These two, along with a cast of underworld characters and scenes from turbulent political life, are part of the seething 19th-century London into which the heroes we have encountered in Carter’s previous book, The Strangler Vine, are plunged on their return from India. The cunning secret agent Jeremiah Blake and dashing young officer William Avery have successfully negotiated their way through thugs and jungles and are now embroiled in the far darker world of the metropolitan rookeries, where crooks, politicians and do-gooders are mixed up in a gory mystery that begins with the mutilated body of a printer discovered sprawled out on his printing-press by a young woman desperately searching for a warm refuge from the streets.
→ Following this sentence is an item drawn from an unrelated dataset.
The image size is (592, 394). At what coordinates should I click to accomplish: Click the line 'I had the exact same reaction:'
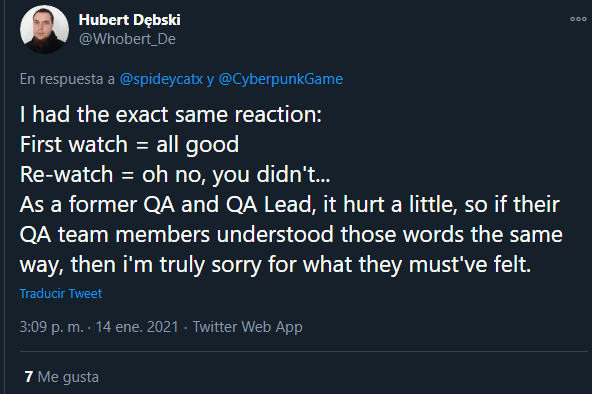click(171, 114)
And what did he print? A category of “Victorian literature”, still not featuring on your average English syllabus: The Arse Bishop and his Friends, Lady Bumtickler’s Revels, The Lustful Turk. Carter has certainly done her research thoroughly, so much so that it is possible to trace her Victorian slums and alleys beneath the modern city. You might have purchased the above titles from the pornography merchants who haunted the district that is now the blameless Aldwych.
Also convincingly rendered is the tragic attempt and failure of the Chartists to give the working class an element of political power. Carter makes these turbulent politics fresh and interesting, meshing in seamlessly with her portrait of the London poor.
When another publisher of Lady Bumtickler et al becomes the victim of another bloody murder, the possibility of his involvement in more serious radical material arises. Avery provides the brawn and Blake the brains as they struggle to disentangle the mystery, delving beneath the hypocrisies of polite society.
As with Carter’s previous book featuring this lively pair, meticulous research is lightly worn and highly digestible in this action-packed rampage through the alleys and mansions of the teeming capital.